In this regard, the present VKH cohort aims to provide information to personalize therapy to improve visual outcomes and does not pretend to compare outcomes within different IMT drugs, as other studies have carried out (Cuchacovich et al. 2010).
Based in our study results and the above literature review, we propose that the assessment of prognostic factors for poor response to GC at diagnosis of patients with VKH could contribute to decide the best choice of treatment for each patient, initiating early IMT when any of these factors are present.
To our knowledge, this study is one of largest cohort for VKH described. However, as a retrospective study, the data arisen from this study may have the biases associated with this design. For example, as we are a referral centre, it is possible that patients that respond well to initial therapy could have not been referred and are under-represented in our results. Moreover, treatment decision could be determined by severity or another non-reported confounding factor. Nevertheless, given the fact that we observed no differences between groups in terms of our primary outcome VA (Table 2), biases associated with severity status are less likely.
Therefore, prospective, randomized controlled clinical trials are needed to determine the efficacy of the suggested personalized strategy of therapy in patients with VKH disease based on clinical evaluation at diagnosis.

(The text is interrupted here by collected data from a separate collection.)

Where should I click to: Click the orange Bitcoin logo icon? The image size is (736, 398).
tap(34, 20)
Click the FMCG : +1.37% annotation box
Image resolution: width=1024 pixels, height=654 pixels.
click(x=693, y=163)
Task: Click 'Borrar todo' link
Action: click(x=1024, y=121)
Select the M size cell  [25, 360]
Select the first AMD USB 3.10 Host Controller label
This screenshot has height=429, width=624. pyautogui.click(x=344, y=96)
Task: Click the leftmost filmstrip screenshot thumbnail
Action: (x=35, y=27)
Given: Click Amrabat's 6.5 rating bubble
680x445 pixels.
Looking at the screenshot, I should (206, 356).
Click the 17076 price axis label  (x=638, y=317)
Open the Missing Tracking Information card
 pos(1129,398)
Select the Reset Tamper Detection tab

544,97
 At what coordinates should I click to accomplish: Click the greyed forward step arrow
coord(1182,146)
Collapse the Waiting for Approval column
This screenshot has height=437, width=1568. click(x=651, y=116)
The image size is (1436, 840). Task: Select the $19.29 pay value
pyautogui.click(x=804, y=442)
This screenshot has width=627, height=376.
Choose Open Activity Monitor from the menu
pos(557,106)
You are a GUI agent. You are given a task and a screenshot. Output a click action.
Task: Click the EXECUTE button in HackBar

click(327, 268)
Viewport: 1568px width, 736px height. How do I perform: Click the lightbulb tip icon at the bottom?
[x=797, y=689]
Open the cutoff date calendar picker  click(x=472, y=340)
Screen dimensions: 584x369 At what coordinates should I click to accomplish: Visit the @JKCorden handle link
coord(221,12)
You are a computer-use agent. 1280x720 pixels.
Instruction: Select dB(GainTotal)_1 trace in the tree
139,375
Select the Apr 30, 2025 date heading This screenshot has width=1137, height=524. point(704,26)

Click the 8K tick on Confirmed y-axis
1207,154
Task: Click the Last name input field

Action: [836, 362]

In conclusion, we found no differences in outcomes between first-line IMT and prednisone alone or late IMT in the overall VKH group in Chile. However, we observed a significant early IMT initiation in patients with visual improvement in the poor response to GC subgroup. We also described prognostic factors for early identification of that VKH subgroup and we propose a personalized management in VKH disease.